● Page
I made the following conjecture

al-mahed

yes, S' infinite <==> S infinite, but to prove S' infinity seems to be as difficult as the original problem... if we prove that we could put all the primes into these two sets:

1. S is infinite ==> S' is infinite *
2. S' is infinite ==> S is infinite

* S infinity ==> S' infinity because if q = p + 2^n, q > 2^n ==> q - 2^n = p positive

CRGreathouse

Certainly there are many primes not in either S or S', so there goes that approach.

al-mahed

Sorry about my poor english but I did not follow you... you mean that in fact there are primes not in S or S'? Primes that cannot be written as p + 2^n or p - 2^n?

dodo

Post #9 shows examples of primes not of the form p + 2^n. I imagine that finding counterexamples for p - 2^n (in particular, checking those on A065381) is harder, since there is no limit to p or 2^n.

al-mahed

I made another conjecture: those primes that cannot be written as p + 2^n could be written as p - 2^n

Consider the two sets:

S = set of primes of the form p + 2^n
S' = set of primes of the form p - 2^n

If we prove that all primes should be in one of these two sets the infinity of the two sets will be proved.

● Source material
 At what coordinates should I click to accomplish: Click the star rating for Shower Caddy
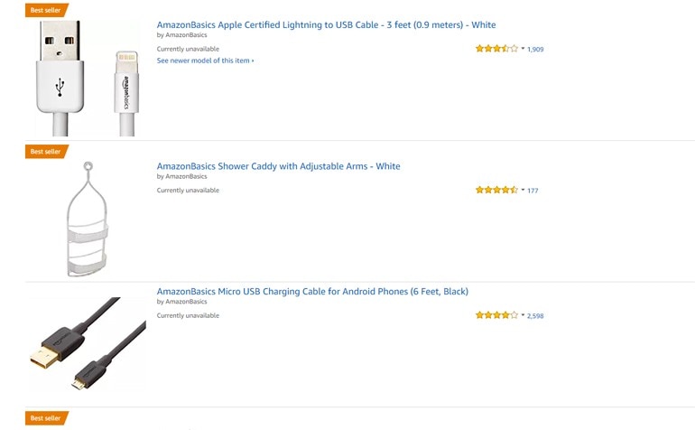pyautogui.click(x=496, y=191)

● Set problem
Reproduce the forum thread on primes of the form p + 2^n and p - 2^n word for word, from its first line to its last.

● Response to the task
I made the following conjecture

al-mahed

yes, S' infinite <==> S infinite, but to prove S' infinity seems to be as difficult as the original problem... if we prove that we could put all the primes into these two sets:

1. S is infinite ==> S' is infinite *
2. S' is infinite ==> S is infinite

* S infinity ==> S' infinity because if q = p + 2^n, q > 2^n ==> q - 2^n = p positive

CRGreathouse

Certainly there are many primes not in either S or S', so there goes that approach.

al-mahed

Sorry about my poor english but I did not follow you... you mean that in fact there are primes not in S or S'? Primes that cannot be written as p + 2^n or p - 2^n?

dodo

Post #9 shows examples of primes not of the form p + 2^n. I imagine that finding counterexamples for p - 2^n (in particular, checking those on A065381) is harder, since there is no limit to p or 2^n.

al-mahed

I made another conjecture: those primes that cannot be written as p + 2^n could be written as p - 2^n

Consider the two sets:

S = set of primes of the form p + 2^n
S' = set of primes of the form p - 2^n

If we prove that all primes should be in one of these two sets the infinity of the two sets will be proved.